How to calculate the pH of a 20m solution of NH4Br

To calculate the pH of a 20m solution of NH4Br, you first need to identify the acid-base behavior of the ions formed when ammonium bromide dissolves in water. NH4Br dissociates almost completely into NH4+ and Br-. The bromide ion is the conjugate base of hydrobromic acid, a strong acid, so Br- is essentially pH neutral in water. The ammonium ion, however, is the conjugate acid of ammonia, NH3, which is a weak base. That means NH4+ can donate a proton to water and generate hydronium ions, H3O+. The pH therefore falls below 7.

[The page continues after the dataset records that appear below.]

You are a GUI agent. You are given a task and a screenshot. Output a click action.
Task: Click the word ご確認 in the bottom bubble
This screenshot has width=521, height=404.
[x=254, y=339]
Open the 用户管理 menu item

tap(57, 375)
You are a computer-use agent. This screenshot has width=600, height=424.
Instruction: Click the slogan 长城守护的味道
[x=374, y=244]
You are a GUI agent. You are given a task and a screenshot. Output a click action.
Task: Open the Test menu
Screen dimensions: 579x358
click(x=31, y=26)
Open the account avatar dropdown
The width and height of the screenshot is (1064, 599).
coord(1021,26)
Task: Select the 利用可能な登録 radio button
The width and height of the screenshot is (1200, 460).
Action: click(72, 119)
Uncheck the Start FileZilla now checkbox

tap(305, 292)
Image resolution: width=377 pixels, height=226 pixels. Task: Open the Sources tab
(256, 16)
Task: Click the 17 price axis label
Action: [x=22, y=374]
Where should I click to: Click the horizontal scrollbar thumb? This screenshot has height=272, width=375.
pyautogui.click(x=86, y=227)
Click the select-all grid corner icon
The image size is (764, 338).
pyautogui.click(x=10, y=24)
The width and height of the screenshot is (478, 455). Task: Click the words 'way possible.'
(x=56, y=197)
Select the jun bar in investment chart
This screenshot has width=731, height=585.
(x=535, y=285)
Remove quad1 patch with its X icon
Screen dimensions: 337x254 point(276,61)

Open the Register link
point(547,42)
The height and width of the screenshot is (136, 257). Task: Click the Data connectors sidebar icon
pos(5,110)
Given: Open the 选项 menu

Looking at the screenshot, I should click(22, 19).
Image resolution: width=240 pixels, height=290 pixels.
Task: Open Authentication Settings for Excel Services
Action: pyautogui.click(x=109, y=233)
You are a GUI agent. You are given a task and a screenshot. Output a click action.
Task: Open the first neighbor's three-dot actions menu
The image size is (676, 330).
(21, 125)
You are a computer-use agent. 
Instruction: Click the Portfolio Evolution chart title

The core chemistry is simple:

NH4+ + H2O ⇄ NH3 + H3O+

For this equilibrium, the relevant acid constant is:

Ka = [NH3][H3O+] / [NH4+]

Because most reference data are published for ammonia as a weak base, many students start with Kb for NH3 and then convert it into Ka for NH4+. At 25 degrees Celsius, a common value is Kb = 1.8 × 10^-5. Using Kw = 1.0 × 10^-14, the ammonium acid constant is:

Ka = Kw / Kb = (1.0 × 10^-14) / (1.8 × 10^-5) = 5.56 × 10^-10

Important interpretation of the concentration notation

The phrase “20m solution” can cause confusion because lower-case m normally means molality, not molarity. Molality is moles of solute per kilogram of solvent, whereas molarity is moles of solute per liter of solution. These are not interchangeable, especially for concentrated solutions. A 20 m NH4Br solution is extremely concentrated, so the difference between molality and molarity is not trivial.

20 M means 20 moles of NH4Br per liter of solution.
20 m means 20 moles of NH4Br per kilogram of solvent.
To convert molality to molarity, you need density and molar mass.
The molar mass of NH4Br is about 97.94 g/mol.

If your teacher, textbook, or assignment really intended a 20 M solution, the calculation is straightforward. If it intended 20 m molality, you should first convert to an approximate molarity using density. This calculator does both.

Exact method for a 20 M NH4Br solution

Suppose the problem is interpreted as 20 M NH4Br. Then the formal ammonium concentration is approximately 20.0 M. Let x = [H3O+] produced by ammonium hydrolysis. The ICE setup is:

Initial: [NH4+] = 20.0, [NH3] = 0, [H3O+] = 0
Change: -x, +x, +x
Equilibrium: [NH4+] = 20.0 – x, [NH3] = x, [H3O+] = x

Substitute into the equilibrium expression:

Ka = x² / (20.0 – x)

Using Ka = 5.56 × 10^-10, solve the quadratic:

x = (-Ka + √(Ka² + 4KaC)) / 2

With C = 20.0 M, the result is x ≈ 1.05 × 10^-4 M. Therefore:

pH = -log[H3O+] = -log(1.05 × 10^-4) ≈ 4.03

So, if the statement means 20 M NH4Br, the pH is approximately 4.03 at 25 degrees Celsius using standard weak-acid assumptions.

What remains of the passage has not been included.